[[ EXCERPT open ]]

Robyn's story​

Early in my career Physiotherapy career in the mid 1980s, I was on a long flight home after a year travelling the world and working in the UK. The travelling was great, but as I reflected on my career and the prospect of finding a new job when I got home, I realised that I wasn’t really looking forward to it.

I felt frustrated, disappointed and uninspired because I my treatments didn’t seem to be producing the results I expected. My clients weren’t responding with improved pain, mobility and function and I started to question if I was in the right profession.  At that moment, I even considered changing careers.  I desperately needed to find a job with a physiotherapist who would teach me what worked.

Somebody was listening because within a few weeks, I got a a great job with an inspiring physiotherapist Francine St. George, who would change everything for me. She wasn’t just a clinician, but also a researcher and clinical educator.  She opened my eyes to a more integrated way of viewing the body. 

This was not how I was trained to think. She taught me the importance of knowing the anatomical detail; understanding how one part of the body affected another; a whole new set of manual therapy skills, and a different mindset. Her training enabled me to transform the results I was getting with my clients. 

Finally, I felt like I was on the right track. While it wasn’t easy, I could see that the effort was worth it. This mentor not only showed me new possibilities, but also what I wanted to become; to do for others what she had done for me.

Inspired by her knowledge and expertise I embarked on Masters’ Degree in Physiotherapy at the University of Sydney, which I competed in 1996.  I was again fortunate to work with an inspired, supportive and technically gifted team, researching the three-dimensional movement of the foot during walking.

Through this I learned to ask my own questions, embrace problem solving as a team, but most surprisingly, how little we really knew about how the foot and ankle moved. Even my mentor found treating the foot and ankle challenging, and asked me to teach this section of her innovative manual therapy courses.

[[ EXCERPT closed ]]
[[ MATERIAL SUPPLIED open ]]

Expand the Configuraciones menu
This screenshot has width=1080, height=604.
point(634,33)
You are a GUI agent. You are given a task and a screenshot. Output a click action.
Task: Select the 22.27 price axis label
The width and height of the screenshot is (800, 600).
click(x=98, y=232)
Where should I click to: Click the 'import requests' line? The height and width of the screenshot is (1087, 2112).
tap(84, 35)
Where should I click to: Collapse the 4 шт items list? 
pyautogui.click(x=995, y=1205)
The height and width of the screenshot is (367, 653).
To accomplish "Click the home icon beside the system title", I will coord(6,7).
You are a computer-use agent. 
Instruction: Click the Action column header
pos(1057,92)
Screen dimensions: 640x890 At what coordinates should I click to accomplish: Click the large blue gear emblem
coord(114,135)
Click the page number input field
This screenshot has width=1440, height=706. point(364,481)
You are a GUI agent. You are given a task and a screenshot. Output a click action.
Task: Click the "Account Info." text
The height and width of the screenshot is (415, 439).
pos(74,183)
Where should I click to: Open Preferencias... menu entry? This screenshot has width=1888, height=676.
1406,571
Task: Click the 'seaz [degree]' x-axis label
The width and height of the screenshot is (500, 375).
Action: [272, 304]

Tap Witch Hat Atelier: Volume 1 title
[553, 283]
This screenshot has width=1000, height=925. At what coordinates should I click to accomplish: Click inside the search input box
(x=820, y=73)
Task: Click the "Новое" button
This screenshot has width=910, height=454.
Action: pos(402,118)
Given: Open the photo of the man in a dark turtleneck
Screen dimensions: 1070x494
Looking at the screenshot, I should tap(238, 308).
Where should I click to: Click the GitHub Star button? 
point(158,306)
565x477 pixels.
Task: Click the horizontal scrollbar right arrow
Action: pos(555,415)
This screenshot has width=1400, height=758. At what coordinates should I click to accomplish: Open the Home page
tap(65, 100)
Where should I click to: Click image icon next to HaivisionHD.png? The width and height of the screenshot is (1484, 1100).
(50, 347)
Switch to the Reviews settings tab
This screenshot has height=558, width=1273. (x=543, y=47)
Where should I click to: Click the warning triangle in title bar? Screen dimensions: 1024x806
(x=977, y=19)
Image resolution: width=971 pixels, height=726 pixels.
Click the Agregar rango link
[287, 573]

[[ MATERIAL SUPPLIED closed ]]

◆ WORK REQUEST 1 ◆
Based on Robyn's story, list the things Francine St. George taught, in the words the text uses.
◆ WORK REQUEST 2 ◆
Pick up Robyn's story right after its final sentence and carry it forward a few paragraphs in the same first-person voice.

◆ TASK OUTPUT 1 ◆
- The importance of knowing the anatomical detail
- Understanding how one part of the body affected another
- A whole new set of manual therapy skills
- A different mindset

◆ TASK OUTPUT 2 ◆
The combination of deep enquiry required by the rigours of academic research, and assisting my mentor in her teaching, were critical turning points in my career. It laid the foundations for this course.

In the decades that followed in my own private practices, I have employed and trained a team of physiotherapists, and worked collaboratively other practitioners including Foot and Ankle Orthopaedic Surgeons, Podiatrists, and Osteopaths.

I have presented at Physiotherapy, Sports Medicine, Podiatry and Foot and Ankle Orthopaedic conferences, and conducted my own foot and ankle clinical education workshops across a range of health professions.

Through this, I have come to appreciate how teaching and mentoring others fuels my passion for learning, and continually evolves my practice.

Besides my work, my other passion is art. Over the last decade I combined my Physiotherapy work with formal study in a Diploma in Fine Art. This course encompassed life drawing, painting, sculpture, photography and printmaking. I loved the balance this brought to my life, and I enjoyed the immersive experience and structure the course provided. What I hadn’t anticipated was how developing my art practice would assist my physiotherapy practice.

Majoring in sculpture helped me understand the point of balance in a structure. This enabled me to see more easily where the body was out of balance and appreciate the impact this was having on the foot. I often feel as if I am sculpting the bodies of my clients with manual therapy.

I also noticed how the intense observation of the tone and shape of the human form in life drawing, enabled me to see more clearly the subtle imbalances in the bodies of my clients. It felt as if a veil had been lifted.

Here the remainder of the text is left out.